┌──

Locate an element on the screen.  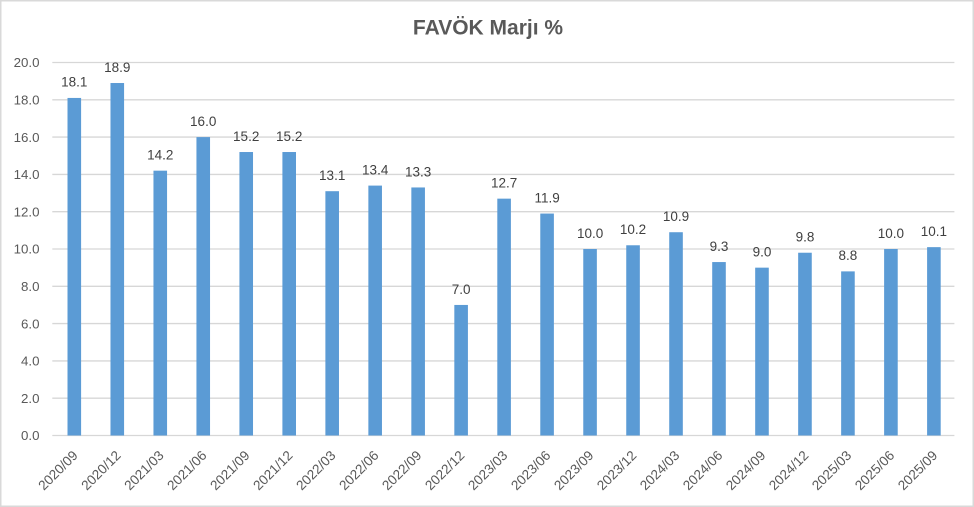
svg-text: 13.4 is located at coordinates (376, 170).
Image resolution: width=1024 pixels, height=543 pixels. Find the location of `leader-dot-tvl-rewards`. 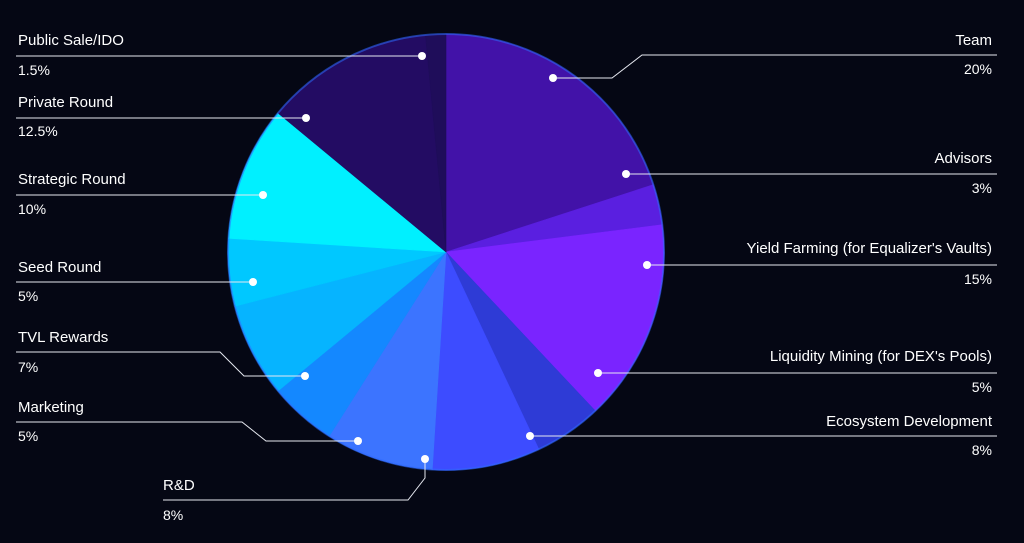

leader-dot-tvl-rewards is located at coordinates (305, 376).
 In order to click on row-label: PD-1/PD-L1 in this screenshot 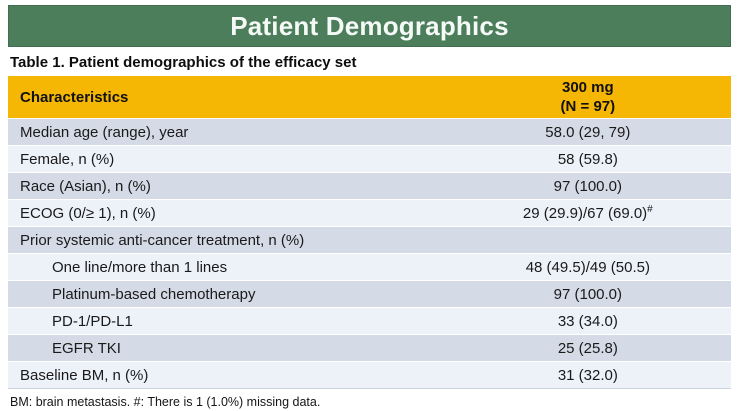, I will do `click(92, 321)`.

└──

## WRITTEN TASK
Please update the listing from its first line through the line with "leader-dot-tvl-rewards is located", replacing "element" with "item" and changing nothing else. Return only those lines, and leave the pictures out.

## REPLY
Locate an item on the screen.  
svg-text: 13.4 is located at coordinates (376, 170).
Image resolution: width=1024 pixels, height=543 pixels. Find the location of `leader-dot-tvl-rewards`. 

leader-dot-tvl-rewards is located at coordinates (305, 376).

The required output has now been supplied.